Our approach was to first break the audio into small segments (typically 10 milliseconds in length, or 240 audio samples) for transmission to and from the server, to get end-to-end latency down sufficiently low--typically about 40 milliseconds coast-to-coast in the US--for the added network delay due to 3D processing, and jitter buffering to ensure that the entire process stays below a total of about 100 milliseconds. 

Next, and most importantly, we designed a new HRTF with a low enough latency (<5 milliseconds) and high enough speed (2500 source/listener pairs on a typical Intel CPU) to create the unique left/right mix for each listener. When mixing tens of avatars talking at once, the output can have a large dynamic range; we addressed this with a floating-point pipeline and high-quality peak limiter.
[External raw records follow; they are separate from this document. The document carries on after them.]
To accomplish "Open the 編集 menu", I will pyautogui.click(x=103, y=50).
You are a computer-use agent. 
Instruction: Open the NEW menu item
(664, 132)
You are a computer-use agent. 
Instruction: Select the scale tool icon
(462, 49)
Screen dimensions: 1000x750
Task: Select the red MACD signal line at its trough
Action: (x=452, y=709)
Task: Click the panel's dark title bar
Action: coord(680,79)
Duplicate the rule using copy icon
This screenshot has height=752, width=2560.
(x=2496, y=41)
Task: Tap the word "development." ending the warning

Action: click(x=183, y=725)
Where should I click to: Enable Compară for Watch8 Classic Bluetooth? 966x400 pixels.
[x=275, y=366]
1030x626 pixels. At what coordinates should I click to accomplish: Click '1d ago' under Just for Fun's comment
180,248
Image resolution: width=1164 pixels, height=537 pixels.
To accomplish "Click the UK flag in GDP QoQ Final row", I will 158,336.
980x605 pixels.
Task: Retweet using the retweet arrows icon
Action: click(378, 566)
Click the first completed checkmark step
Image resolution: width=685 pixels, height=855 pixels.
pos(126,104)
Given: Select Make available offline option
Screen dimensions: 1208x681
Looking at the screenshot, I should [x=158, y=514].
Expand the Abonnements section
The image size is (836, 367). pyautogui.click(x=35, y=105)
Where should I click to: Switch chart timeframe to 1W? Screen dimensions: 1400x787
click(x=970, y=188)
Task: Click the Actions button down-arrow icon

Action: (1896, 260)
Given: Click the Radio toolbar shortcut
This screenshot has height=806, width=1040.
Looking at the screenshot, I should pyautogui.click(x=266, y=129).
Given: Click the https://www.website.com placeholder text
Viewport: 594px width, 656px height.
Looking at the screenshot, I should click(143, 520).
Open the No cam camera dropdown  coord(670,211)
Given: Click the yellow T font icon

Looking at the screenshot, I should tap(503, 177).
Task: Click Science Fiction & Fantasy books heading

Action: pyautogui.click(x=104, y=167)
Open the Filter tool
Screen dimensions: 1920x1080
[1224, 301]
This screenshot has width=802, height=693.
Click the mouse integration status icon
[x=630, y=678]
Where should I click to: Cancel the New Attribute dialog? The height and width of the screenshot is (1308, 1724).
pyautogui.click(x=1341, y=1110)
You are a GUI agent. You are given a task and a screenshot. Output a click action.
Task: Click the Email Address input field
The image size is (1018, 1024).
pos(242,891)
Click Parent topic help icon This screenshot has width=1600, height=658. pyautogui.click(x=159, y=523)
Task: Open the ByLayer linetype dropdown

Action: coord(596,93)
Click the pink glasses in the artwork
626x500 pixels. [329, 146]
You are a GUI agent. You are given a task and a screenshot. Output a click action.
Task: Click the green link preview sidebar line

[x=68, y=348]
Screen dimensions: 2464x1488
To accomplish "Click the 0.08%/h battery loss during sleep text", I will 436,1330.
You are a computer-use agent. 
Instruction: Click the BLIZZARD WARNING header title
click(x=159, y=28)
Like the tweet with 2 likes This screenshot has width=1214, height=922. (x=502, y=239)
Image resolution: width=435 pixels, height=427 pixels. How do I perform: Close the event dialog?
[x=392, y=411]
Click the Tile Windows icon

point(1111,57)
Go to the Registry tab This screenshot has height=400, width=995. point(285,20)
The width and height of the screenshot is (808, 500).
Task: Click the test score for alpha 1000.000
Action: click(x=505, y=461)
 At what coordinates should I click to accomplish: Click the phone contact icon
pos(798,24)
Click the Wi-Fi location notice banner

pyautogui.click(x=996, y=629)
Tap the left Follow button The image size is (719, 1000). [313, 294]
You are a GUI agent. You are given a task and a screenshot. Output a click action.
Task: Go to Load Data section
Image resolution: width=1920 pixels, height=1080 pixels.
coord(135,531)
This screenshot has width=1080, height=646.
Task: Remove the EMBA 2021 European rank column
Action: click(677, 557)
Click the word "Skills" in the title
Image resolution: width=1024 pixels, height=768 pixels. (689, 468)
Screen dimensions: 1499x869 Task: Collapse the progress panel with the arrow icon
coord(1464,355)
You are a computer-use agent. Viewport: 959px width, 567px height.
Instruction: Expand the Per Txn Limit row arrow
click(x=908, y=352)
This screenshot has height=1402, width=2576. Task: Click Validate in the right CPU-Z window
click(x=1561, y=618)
Finally, we created a codec to compress the audio by a factor of four.

In the end, the innovations mean that a single High Fidelity server can easily process a group of 50 people and numerous additional ambient sound sources, a meaningful benchmark given that typical output for 50 avatars and ambient sounds will greatly exceed the limits of 16-bit audio.

Audio codec designed for VR:  Compression of audio for VR is a unique problem. Existing high-quality audio codecs add too much latency and are too slow to encode and decode at the scale required in shared VR. End-to-end latency for interactive communication should be kept below 100 milliseconds, meaning the latency imposed by a traditional transform-based audio codec, like AAC or MP3, would be too much. 

To address this challenge, we developed a subband audio codec to meet the dual goals of latency and performance. The High Fidelity Audio Codec reduces the bandwidth required for streaming voices, sound effects, and music by a factor of 4:1 with perceptually transparent quality, while adding a latency of only 4 milliseconds. The encoder and decoder are highly optimized and can process 3000 source/receiver pairs on a single server.    

Parametric reverb for environmental audio:  Room acoustics are important for creating the correct sense of presence in VR. Much of the sound of a person’s voice, even when nearby, comes from the many different reflections off the walls. Accurately reproducing all those reflections is computationally complex (as well as required for each source/listener pair), and stopping short by modeling even a considerable number of reflections can result in objectionable artifacts.

Our solution was to design a high-quality reverb engine with programmable settings that can transition smoothly and rapidly between different simulated environmental conditions. These settings automatically map to the listener's current surroundings, creating a more immersive experience. You can listen to the effect in the demo below, best experienced with headphones.

This is achieved by sampling the virtual space near the listener using raycasting. The reverb engine looks for collisions, and in real time applies reverb settings that adequately reproduce the sound of the listener's current virtual location. In the video above, you can hear this effect when the walls are suddenly removed from the room toward the end of the clip. 

Summary: As you can see from the demo clip above, the overall effect is to create an immersive 3D audio experience despite numerous live sources coming over the internet with variable amounts of delay, and with a fixed bandwidth used for each receiver. The beta version of High Fidelity sandbox has all the tech described here, and is being used today by our alpha and new beta users to create many different VR spaces.